Hanging on these branches were long and graceful strands of the soft silver and greenish grays of the Spanish Mosses. These strands swung in the breeze and cast dancing shadows that moved across the tiny lawns and gardens below. A hint of a pale green haloed the trees with tiny leaves just emerging, but it was the gardens below that I had ventured to see. 

I am sure that spring every where is welcomed as a respite from winter, no matter how mild or how severe, but the early spring in the South is special and can be no less than extraordinary depending on where you are. By combination of the right climate and soil, Montgomery, and other lucky areas in the South, have areas which are home to a unique combination of plant life. These plants bloom prolifically for only a short period of time, but they do so in a dazzling, and spectacular display of crazy colors and shapes. 

This neighborhood, Old Cloverdale, is one such lucky place where the charming older houses are tucked away, on randomly laid out roads, hidden under the shadows of these massive and ancient oaks, and at this time of year, their yards are ablaze with the blooms of azaleas in every hue, and size. The shrubs wash the yards with broad strokes of pure outrageous color from whites and pale pinks, to scarlet, violet, purples,  and oranges. These banks of color blend together and are continuous through out the entire neighborhood, running together like a water color wash down a page. 

Punctuating the azaleas are the taller camellias, now also covered in full outrageous blooms of reds, whites, and mixes. Below them both are the seas of various bulbs with their bobbing heads of yellows and oranges on stalks of fresh green. An occasional Dogwood tree gracefully stretches its limbs covered with its pristine white, or pink, four petaled blooms through the scene giving visual pause from the garish color below it. 

I drove past my grandparent’s yard, now owned by someone new. I was very sad to see that so many of the lovely camellia shrubs had been removed. I remembered my walks with my grandfather as he admired the blooms on the shrubs he had loved so much. There was one shrub left though, on the front of the house that I could see through the new fence. It was covered with large, deep red, ruffled heirloom blooms, but sadly it had been pruned and looked rather pitiful in its newly misshaped form. My time running out, I drove on away, my lovely interlude was over.

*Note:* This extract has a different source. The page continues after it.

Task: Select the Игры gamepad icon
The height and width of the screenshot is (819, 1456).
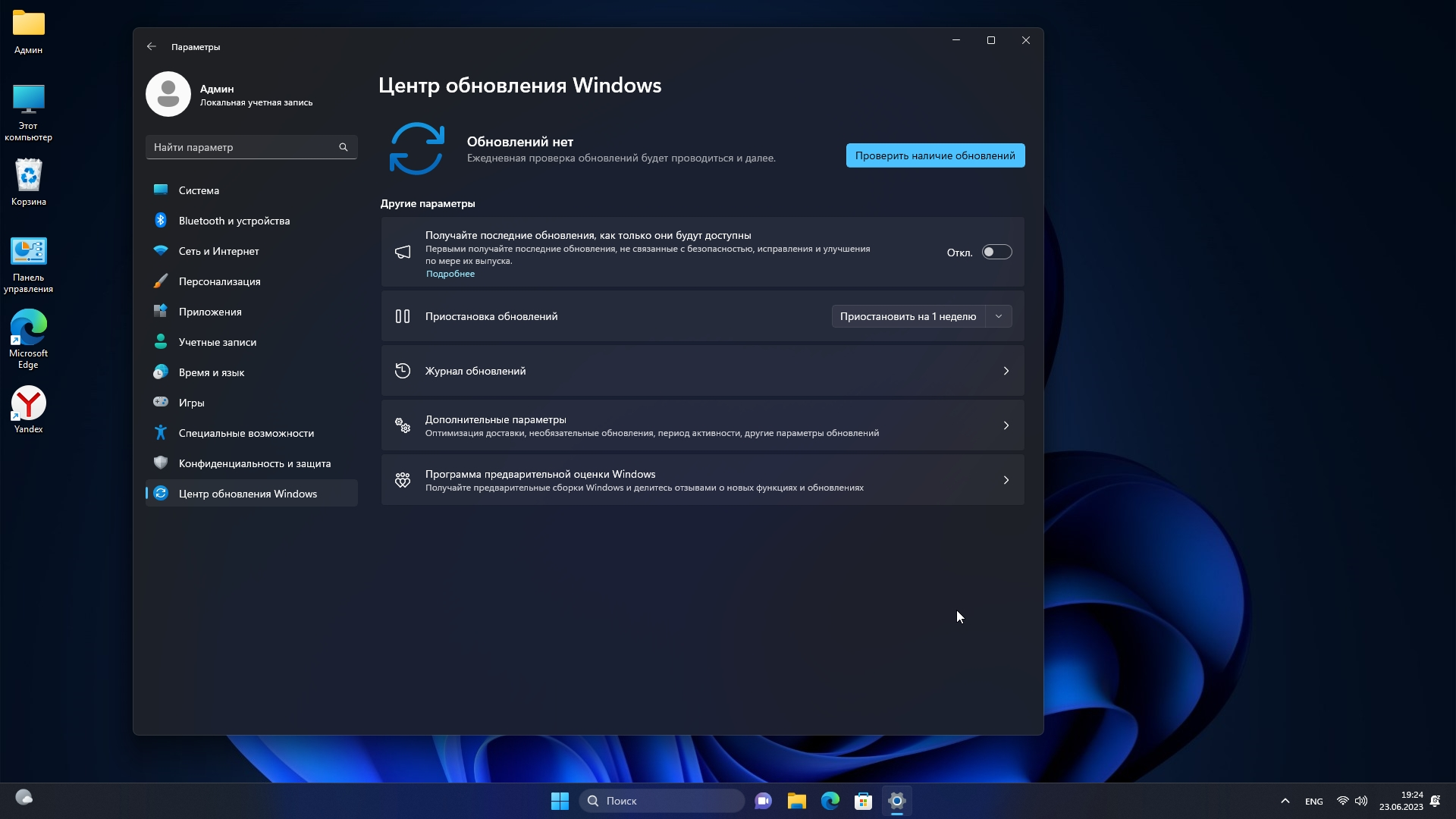Action: click(161, 403)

Spring is about flowers, but it is also, fishing time. Last weekend, St Patrick’s Day, we spent a pleasant afternoon with our daughter, son in law, and little Margaret in the small pond on the farm. We were fishing for, what we hoped would be, a first of the season, fried fish dinner. Margaret took her turn driving the boat while some of us threw hooks in the water. The bream, and the bass too, were biting well and we caught what we needed, a bit sunshine, enough fish, togetherness, and a nice memory of a beautiful spring day in the South.